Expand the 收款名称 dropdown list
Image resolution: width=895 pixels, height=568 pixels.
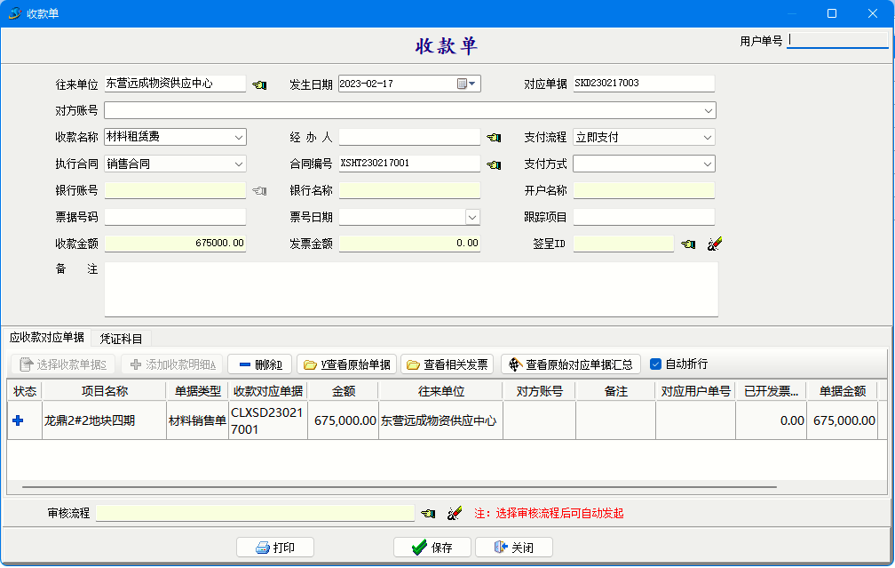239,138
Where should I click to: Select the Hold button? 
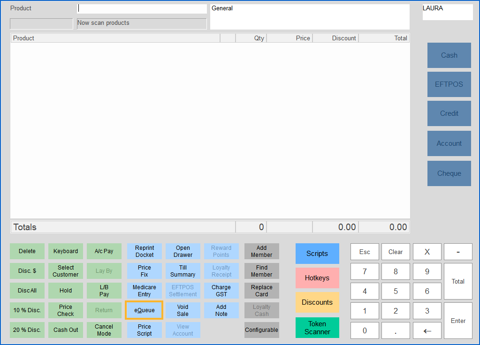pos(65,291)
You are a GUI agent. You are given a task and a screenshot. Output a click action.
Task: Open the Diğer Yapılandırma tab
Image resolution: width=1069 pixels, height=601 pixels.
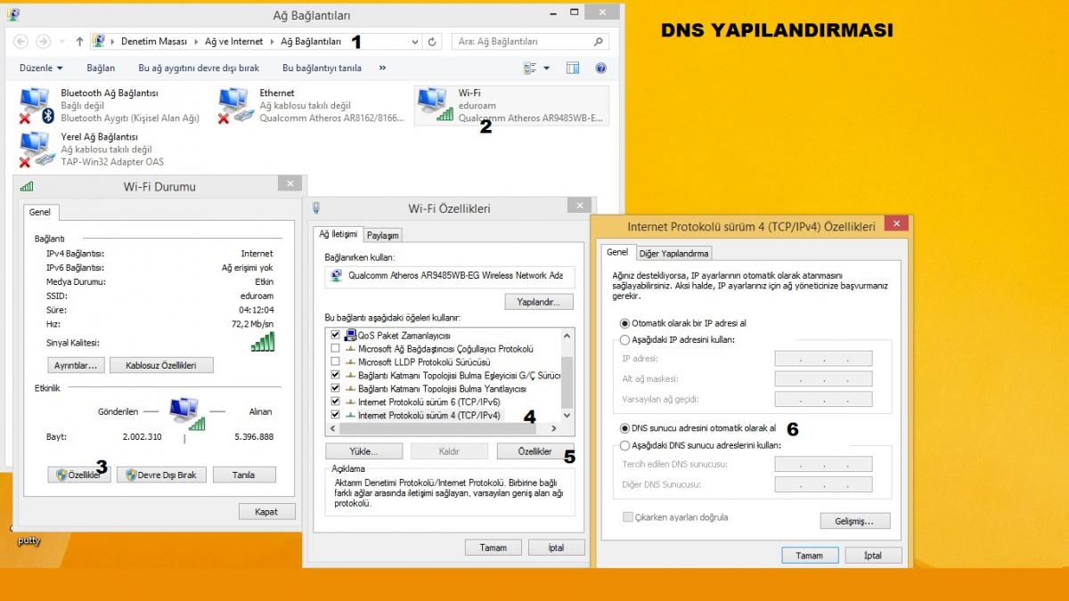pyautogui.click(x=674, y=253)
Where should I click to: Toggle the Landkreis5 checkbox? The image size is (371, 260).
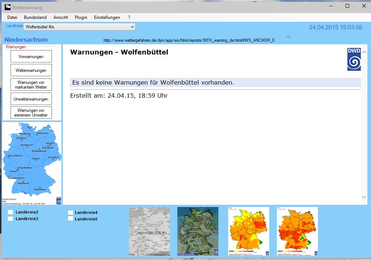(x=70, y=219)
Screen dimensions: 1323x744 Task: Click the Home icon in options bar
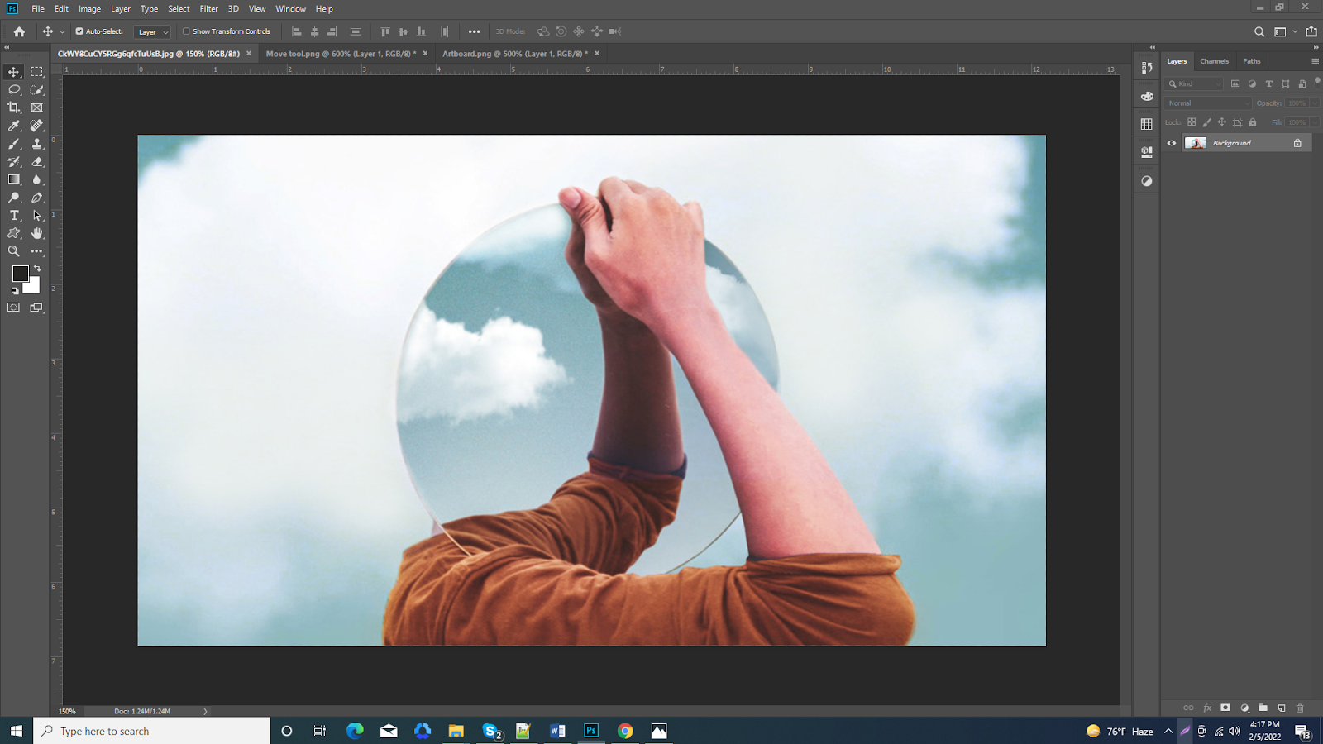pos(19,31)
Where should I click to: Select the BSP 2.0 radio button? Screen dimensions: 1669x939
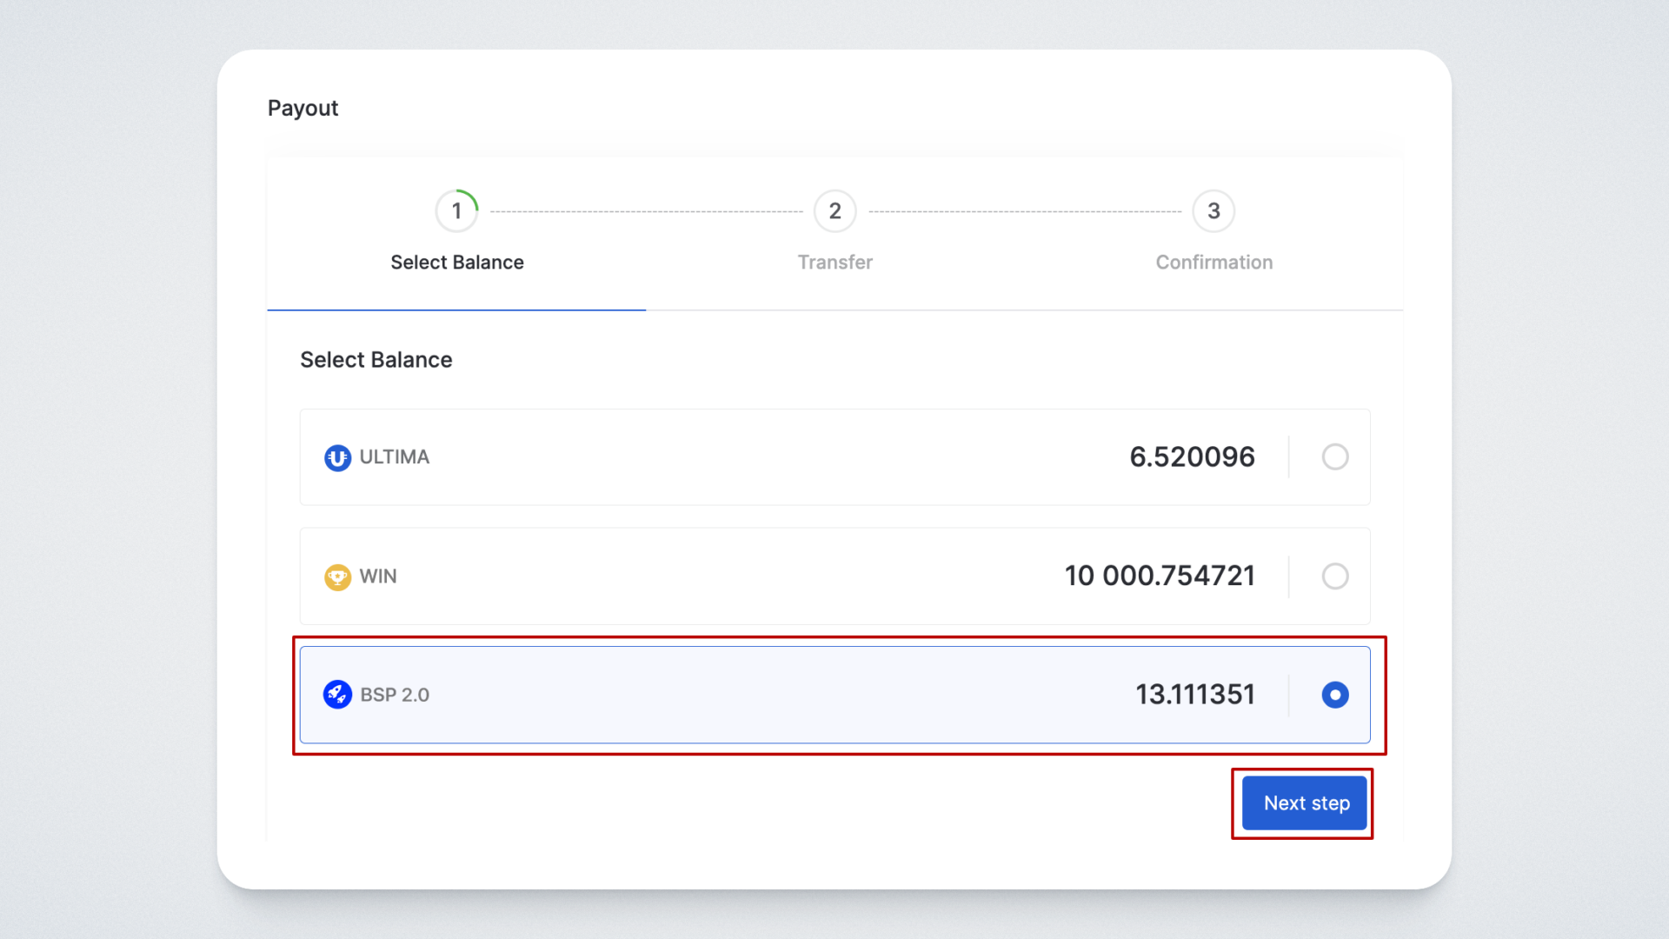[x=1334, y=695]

------------------------------------------------------------

Do this
Please render every row above as a Markdown table with the columns No. and Line, numbering each line and skipping blank lines. Leave the pictures out.

Output for this task
| No. | Line |
|---|---|
| 1 | Expand the 收款名称 dropdown list |
| 2 | Image resolution: width=895 pixels, height=568 pixels. |
| 3 | 239,138 |
| 4 | Where should I click to: Select the Hold button?  |
| 5 | pos(65,291) |
| 6 | You are a GUI agent. You are given a task and a screenshot. Output a click action. |
| 7 | Task: Open the Diğer Yapılandırma tab |
| 8 | Image resolution: width=1069 pixels, height=601 pixels. |
| 9 | pyautogui.click(x=674, y=253) |
| 10 | Where should I click to: Toggle the Landkreis5 checkbox? The image size is (371, 260). |
| 11 | (x=70, y=219) |
| 12 | Screen dimensions: 1323x744 Task: Click the Home icon in options bar |
| 13 | pos(19,31) |
| 14 | Where should I click to: Select the BSP 2.0 radio button? Screen dimensions: 1669x939 |
| 15 | [x=1334, y=695] |